Task goal - For the records below, output each line exactly as it appears, from the first through the line with "Task: Open the notifications bell".

Provided records -
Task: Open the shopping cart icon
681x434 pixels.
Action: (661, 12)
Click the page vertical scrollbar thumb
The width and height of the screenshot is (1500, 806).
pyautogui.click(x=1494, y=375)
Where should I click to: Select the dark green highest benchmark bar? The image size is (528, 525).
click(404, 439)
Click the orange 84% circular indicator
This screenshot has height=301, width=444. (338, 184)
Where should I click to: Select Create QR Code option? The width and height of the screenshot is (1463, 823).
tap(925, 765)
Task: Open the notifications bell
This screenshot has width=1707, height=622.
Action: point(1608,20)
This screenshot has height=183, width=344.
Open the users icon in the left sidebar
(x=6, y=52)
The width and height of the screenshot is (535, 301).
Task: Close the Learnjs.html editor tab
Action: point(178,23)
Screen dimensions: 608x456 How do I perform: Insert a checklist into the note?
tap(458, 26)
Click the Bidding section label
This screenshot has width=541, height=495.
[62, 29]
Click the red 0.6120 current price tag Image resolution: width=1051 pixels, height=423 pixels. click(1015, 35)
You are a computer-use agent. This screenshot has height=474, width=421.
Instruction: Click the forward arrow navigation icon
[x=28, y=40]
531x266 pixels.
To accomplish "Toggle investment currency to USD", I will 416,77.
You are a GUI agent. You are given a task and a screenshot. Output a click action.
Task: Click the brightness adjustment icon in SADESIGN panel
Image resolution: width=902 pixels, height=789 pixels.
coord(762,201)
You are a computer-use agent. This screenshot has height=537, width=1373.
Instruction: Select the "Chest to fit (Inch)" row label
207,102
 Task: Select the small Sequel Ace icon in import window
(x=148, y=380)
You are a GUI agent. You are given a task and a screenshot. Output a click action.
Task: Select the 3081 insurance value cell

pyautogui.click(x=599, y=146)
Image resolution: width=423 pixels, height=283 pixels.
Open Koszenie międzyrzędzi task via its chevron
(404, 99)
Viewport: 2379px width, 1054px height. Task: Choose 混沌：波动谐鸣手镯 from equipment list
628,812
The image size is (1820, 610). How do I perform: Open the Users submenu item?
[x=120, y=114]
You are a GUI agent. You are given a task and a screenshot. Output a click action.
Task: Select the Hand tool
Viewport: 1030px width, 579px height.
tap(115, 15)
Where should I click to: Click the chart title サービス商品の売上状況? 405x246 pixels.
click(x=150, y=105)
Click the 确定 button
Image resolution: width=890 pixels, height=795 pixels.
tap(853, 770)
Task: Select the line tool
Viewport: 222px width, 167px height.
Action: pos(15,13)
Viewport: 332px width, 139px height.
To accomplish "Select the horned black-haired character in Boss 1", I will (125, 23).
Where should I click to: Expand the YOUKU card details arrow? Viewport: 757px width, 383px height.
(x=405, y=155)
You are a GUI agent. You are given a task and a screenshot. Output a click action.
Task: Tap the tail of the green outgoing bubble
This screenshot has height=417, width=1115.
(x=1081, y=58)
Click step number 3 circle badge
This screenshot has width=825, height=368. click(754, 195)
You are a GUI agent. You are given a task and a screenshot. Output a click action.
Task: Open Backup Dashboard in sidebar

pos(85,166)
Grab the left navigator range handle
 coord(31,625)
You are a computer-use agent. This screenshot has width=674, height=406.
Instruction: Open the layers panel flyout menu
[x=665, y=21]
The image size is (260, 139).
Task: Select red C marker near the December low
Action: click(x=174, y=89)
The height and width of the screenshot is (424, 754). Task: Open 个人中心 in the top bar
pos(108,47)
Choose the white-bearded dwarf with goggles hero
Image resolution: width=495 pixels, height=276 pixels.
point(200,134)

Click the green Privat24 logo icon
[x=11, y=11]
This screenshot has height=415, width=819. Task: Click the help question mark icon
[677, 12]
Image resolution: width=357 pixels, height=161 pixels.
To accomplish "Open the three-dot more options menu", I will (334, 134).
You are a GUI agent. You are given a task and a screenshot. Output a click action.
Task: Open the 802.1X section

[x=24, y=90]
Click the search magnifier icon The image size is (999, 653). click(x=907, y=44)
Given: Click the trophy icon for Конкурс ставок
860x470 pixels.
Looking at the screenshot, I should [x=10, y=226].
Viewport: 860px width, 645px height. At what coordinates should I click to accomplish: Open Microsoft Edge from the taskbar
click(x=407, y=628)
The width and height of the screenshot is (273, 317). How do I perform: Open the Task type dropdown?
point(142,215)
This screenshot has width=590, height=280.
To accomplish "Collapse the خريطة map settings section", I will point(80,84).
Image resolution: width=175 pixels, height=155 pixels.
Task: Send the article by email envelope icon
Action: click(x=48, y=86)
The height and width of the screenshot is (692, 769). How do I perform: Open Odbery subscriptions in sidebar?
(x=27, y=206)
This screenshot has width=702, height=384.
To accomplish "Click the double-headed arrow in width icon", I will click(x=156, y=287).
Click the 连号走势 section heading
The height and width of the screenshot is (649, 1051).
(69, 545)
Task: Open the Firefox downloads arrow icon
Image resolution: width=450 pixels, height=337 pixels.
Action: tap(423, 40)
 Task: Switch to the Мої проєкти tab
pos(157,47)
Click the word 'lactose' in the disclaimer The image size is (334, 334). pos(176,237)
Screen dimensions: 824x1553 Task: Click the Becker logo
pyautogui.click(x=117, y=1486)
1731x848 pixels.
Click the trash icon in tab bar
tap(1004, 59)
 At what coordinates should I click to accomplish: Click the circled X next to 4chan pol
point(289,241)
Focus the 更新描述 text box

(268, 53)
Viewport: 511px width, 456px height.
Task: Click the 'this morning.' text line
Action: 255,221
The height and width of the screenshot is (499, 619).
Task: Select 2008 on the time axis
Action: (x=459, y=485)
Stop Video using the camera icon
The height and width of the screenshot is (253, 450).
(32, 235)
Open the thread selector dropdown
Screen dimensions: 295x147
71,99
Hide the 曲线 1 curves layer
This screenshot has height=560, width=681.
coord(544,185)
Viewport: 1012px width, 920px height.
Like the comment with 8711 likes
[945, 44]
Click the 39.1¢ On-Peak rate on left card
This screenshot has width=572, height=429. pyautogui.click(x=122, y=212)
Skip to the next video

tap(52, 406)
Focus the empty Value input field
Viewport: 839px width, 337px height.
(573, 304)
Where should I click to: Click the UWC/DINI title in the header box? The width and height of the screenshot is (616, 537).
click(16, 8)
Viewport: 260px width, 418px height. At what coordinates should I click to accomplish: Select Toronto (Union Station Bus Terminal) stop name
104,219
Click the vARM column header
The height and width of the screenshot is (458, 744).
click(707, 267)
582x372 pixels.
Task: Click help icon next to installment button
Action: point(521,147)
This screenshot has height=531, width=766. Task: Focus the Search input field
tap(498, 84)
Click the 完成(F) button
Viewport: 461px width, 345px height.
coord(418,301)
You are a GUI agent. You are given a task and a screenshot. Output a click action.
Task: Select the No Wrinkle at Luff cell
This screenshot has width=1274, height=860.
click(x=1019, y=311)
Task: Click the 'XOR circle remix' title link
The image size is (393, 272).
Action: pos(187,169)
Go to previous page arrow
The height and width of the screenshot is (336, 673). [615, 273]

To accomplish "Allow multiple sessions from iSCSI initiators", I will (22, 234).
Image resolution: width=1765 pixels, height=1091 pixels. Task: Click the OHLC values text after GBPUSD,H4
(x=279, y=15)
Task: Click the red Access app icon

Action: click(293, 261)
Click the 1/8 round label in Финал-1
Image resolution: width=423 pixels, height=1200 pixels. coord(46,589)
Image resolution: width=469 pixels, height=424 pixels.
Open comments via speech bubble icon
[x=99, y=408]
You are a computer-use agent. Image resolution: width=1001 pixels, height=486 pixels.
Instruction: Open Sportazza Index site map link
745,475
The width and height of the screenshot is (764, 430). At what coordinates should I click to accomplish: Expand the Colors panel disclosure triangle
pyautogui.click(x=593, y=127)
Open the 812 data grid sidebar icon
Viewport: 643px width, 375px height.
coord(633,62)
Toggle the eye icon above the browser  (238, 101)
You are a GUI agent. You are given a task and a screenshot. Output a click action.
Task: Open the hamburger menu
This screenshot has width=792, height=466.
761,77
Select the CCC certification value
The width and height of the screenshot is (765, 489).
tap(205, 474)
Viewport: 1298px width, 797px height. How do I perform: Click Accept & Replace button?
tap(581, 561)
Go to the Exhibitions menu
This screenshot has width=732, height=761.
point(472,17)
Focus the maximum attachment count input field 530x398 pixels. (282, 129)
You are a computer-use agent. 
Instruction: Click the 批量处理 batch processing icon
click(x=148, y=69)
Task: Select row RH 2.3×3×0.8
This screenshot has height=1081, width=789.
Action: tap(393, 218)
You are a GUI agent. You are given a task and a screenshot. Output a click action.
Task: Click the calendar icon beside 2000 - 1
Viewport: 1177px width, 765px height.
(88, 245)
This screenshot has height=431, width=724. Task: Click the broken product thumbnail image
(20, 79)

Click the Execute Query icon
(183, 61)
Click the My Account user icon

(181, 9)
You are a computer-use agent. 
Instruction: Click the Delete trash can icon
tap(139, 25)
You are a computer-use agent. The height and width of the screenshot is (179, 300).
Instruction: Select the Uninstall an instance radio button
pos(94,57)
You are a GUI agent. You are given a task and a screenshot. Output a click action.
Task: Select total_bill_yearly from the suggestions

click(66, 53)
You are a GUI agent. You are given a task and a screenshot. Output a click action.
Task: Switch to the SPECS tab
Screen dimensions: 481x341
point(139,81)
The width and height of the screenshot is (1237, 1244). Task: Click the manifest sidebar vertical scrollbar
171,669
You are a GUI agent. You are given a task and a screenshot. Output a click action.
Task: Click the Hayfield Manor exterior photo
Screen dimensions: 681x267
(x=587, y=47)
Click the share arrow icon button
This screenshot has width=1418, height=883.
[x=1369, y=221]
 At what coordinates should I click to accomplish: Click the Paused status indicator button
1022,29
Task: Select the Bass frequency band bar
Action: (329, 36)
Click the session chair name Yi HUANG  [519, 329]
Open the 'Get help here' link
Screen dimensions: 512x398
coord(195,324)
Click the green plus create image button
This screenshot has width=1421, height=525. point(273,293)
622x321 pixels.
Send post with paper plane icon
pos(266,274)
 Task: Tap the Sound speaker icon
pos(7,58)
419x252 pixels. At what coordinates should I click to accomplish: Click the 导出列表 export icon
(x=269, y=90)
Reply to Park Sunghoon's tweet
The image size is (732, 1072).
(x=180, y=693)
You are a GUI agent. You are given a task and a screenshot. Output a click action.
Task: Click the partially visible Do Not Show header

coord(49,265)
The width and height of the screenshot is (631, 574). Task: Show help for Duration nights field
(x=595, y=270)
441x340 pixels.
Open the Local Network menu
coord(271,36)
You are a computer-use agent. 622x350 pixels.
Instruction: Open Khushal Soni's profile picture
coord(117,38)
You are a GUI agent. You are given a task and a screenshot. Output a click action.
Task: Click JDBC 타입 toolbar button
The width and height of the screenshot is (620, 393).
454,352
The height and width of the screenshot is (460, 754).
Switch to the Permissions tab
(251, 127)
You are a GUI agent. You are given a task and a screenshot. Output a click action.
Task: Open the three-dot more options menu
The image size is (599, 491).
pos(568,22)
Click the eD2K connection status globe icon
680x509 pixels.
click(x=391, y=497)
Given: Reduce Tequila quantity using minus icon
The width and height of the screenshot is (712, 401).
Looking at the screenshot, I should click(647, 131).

Written reply -
Task: Open the shopping cart icon
681x434 pixels.
Action: (661, 12)
Click the page vertical scrollbar thumb
The width and height of the screenshot is (1500, 806).
pyautogui.click(x=1494, y=375)
Where should I click to: Select the dark green highest benchmark bar? The image size is (528, 525).
click(404, 439)
Click the orange 84% circular indicator
This screenshot has height=301, width=444. (338, 184)
Where should I click to: Select Create QR Code option? The width and height of the screenshot is (1463, 823).
tap(925, 765)
Task: Open the notifications bell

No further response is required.